* _Document segment_
--- --- ---

The other day, I picked up my phone to check the time. Just the time.
And twenty minutes later, I was still standing in my kitchen, having bounced from app to app through a chain of perfectly legitimate tasks that I never actually chose to do in that moment.
I wasn't scrolling mindlessly. I was checking my steps, signing up for a yoga class, responding to my husband's text, following up on a bank alert. And I still lost the thread of my own day.
That's what makes our relationship with phones so hard to examine. It's not all doomscrolling. Our phones are genuinely useful tools, and that's exactly why we never put them down.
We've adapted so completely to being constantly tethered to our devices that we've forgotten what it feels like to have a mind that isn't always being filled with input. We reach for our phones in every spare moment, not because we need to, but because we have two minutes to kill and our brains have been trained to say "phone" before we've made a conscious decision.
Something interesting has shifted in recent years, too. A lot of us have pulled back from posting on social media, but we haven't pulled back from our phones.
We've just become passive consumers instead of active participants, and the tethering hasn't loosened at all.
I dug into this on my YouTube channel in a video essay about why we keep reaching for our phones even when we don't mean to, and why it seems like all the real humans (as opposed to brands and AI bots) have stopped posting on social media.
Here are the core ideas, so even if you don't have time to listen today, you can start making a shift right now.
Habit 1: Reconfigure your notifications so your phone stops bossing you around.
So much of our phone checking isn't even our choice. It's a response to a ping. You're on call for every app on your phone, all day long.
Try turning off notifications for everything except the people who truly need to reach you immediately. 99% of the apps on your phone should not be sending you alerts.
When you do this, you'll notice how much calmer you feel when your phone isn't constantly interrupting you. And when you finally check social media on your own terms, you'll see a bunch of interactions all at once, which actually feels more satisfying than reading each one as it trickles in. You're choosing when to engage instead of being summoned.
Habit 2: Create morning and bedtime routines that feel better than scrolling.
Starting your day by looking at social media or email makes you vulnerable to emotions you didn't choose. You could end up angry, anxious, or sad before your feet even hit the floor, and none of that was on your agenda for the morning.
And, scrolling before bed almost guarantees your brain will be activated at the exact moment you need it to wind down.
So try this: choose one thing that makes you feel grounded and do that first in the morning before you touch your phone. At night, try not looking at your phone after you get into bed. Just once. Notice how you sleep.
On the days you slip back into old habits (and you will), don't judge yourself. Just notice how you feel compared to the nights you didn't scroll. That awareness is what builds the motivation to keep going.
Habit 3: Let yourself be bored for 30 seconds instead of reaching for your phone.
This is the one that sounds the weirdest and might matter the most. Do you check your phone at stoplights? In line at the store? In an elevator?

--- --- ---

* _Data shown_

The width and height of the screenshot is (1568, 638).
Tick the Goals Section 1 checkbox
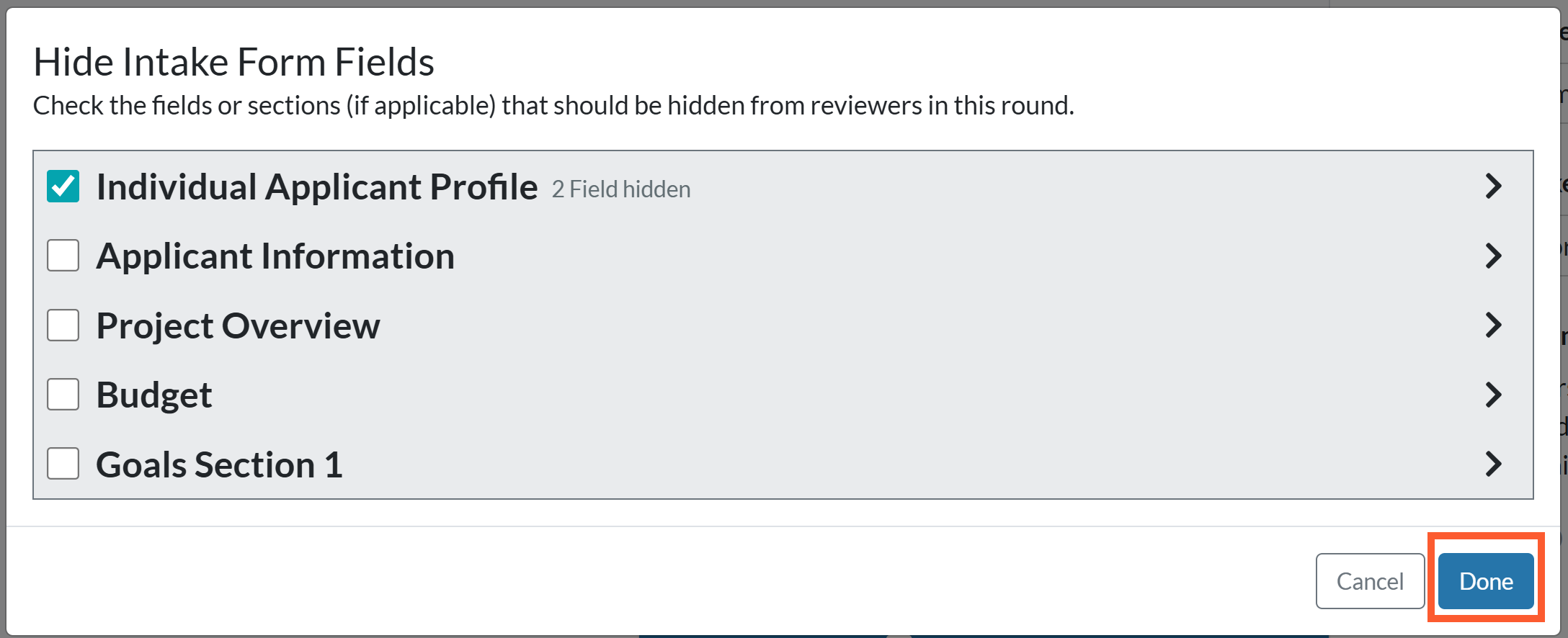63,464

--- --- ---

Copy out the stretch of the phone habits piece from "We've adapted so" through "on social media.", swapping "passive consumers" for "silent onlookers".

We've adapted so completely to being constantly tethered to our devices that we've forgotten what it feels like to have a mind that isn't always being filled with input. We reach for our phones in every spare moment, not because we need to, but because we have two minutes to kill and our brains have been trained to say "phone" before we've made a conscious decision.
Something interesting has shifted in recent years, too. A lot of us have pulled back from posting on social media, but we haven't pulled back from our phones.
We've just become silent onlookers instead of active participants, and the tethering hasn't loosened at all.
I dug into this on my YouTube channel in a video essay about why we keep reaching for our phones even when we don't mean to, and why it seems like all the real humans (as opposed to brands and AI bots) have stopped posting on social media.